Start of Data listing

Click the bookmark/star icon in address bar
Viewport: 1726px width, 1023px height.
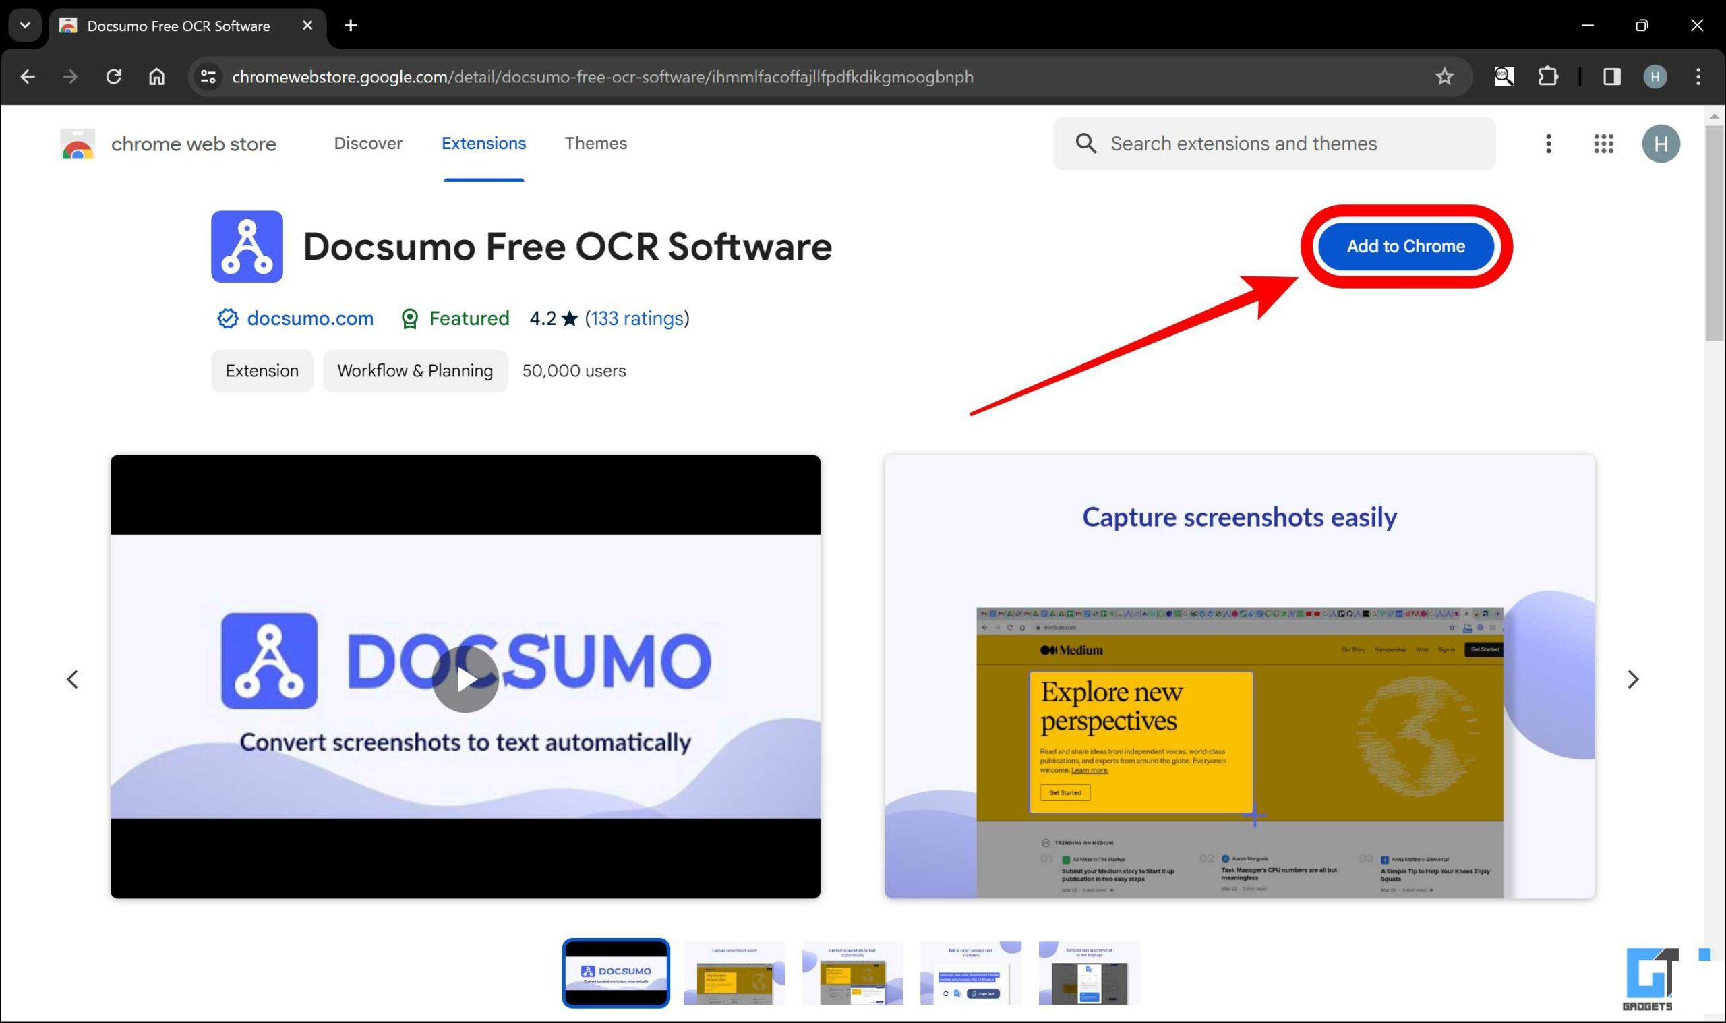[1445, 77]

End of Data listing
Start of Data listing

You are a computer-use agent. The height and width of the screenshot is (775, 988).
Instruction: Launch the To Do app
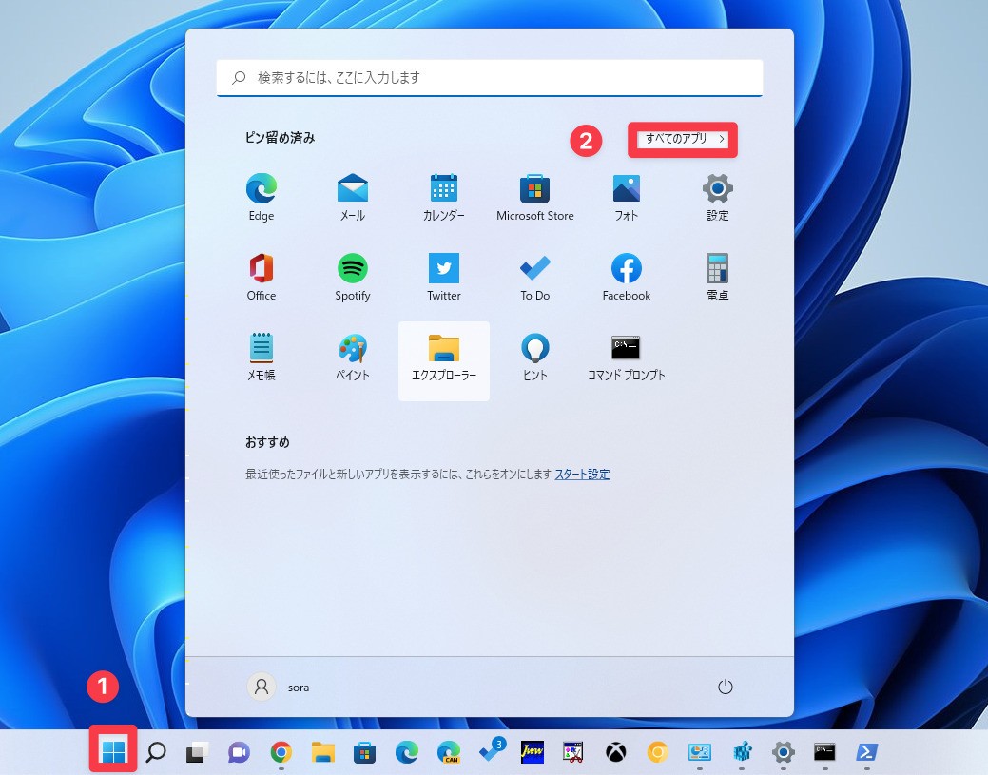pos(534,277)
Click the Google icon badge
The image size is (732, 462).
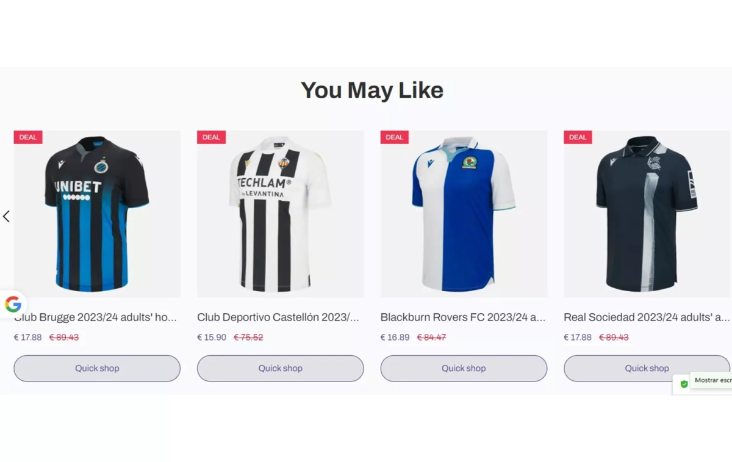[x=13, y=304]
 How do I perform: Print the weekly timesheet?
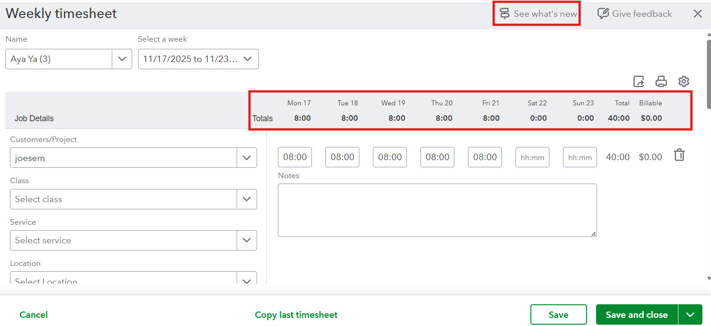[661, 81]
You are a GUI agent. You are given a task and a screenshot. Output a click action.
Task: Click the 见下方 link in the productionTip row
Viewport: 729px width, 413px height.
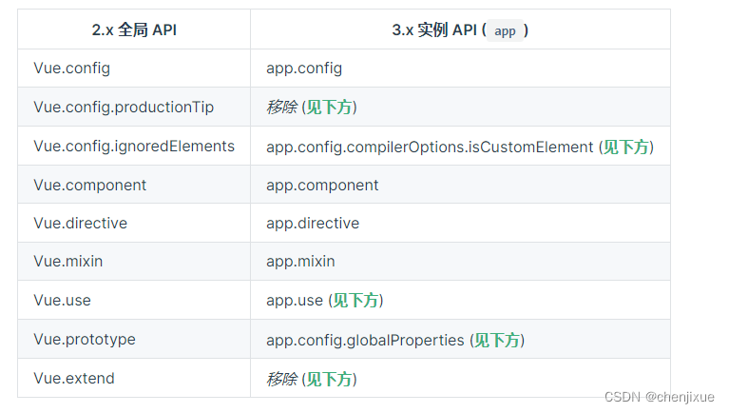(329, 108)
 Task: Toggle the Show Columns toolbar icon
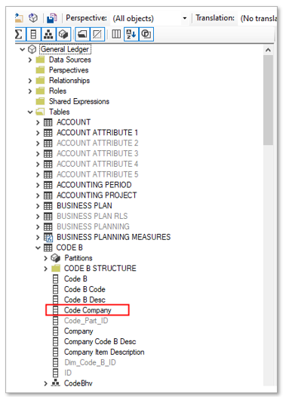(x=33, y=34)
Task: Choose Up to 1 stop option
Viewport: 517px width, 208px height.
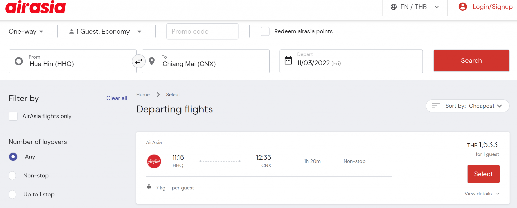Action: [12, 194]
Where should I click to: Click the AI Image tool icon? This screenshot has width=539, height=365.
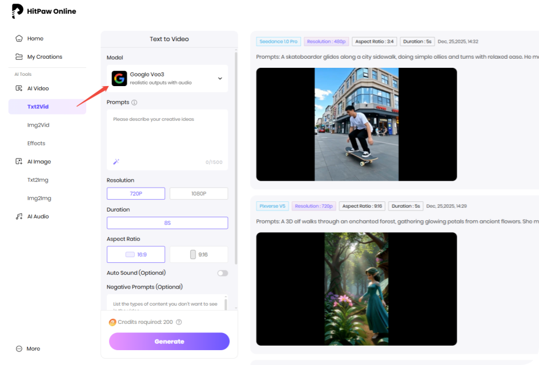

End of Data listing

» Directive: Rewrite the items from the line containing "How do I perform: Print" down to the line containing "Where should I", changing "Viewport" to "Window" and keeping everything else the same. Leave the pictures out.

» Written solution:
 How do I perform: Print the weekly timesheet?
[661, 81]
You are a GUI agent. You are given a task and a screenshot. Output a click action.
Task: Click the 见下方 link in the productionTip row
Window: 729px width, 413px height.
(329, 108)
 Task: Toggle the Show Columns toolbar icon
(x=33, y=34)
Task: Choose Up to 1 stop option
Window: 517px width, 208px height.
Action: [12, 194]
Where should I click to: Click the AI Image tool icon? This screenshot has width=539, height=365.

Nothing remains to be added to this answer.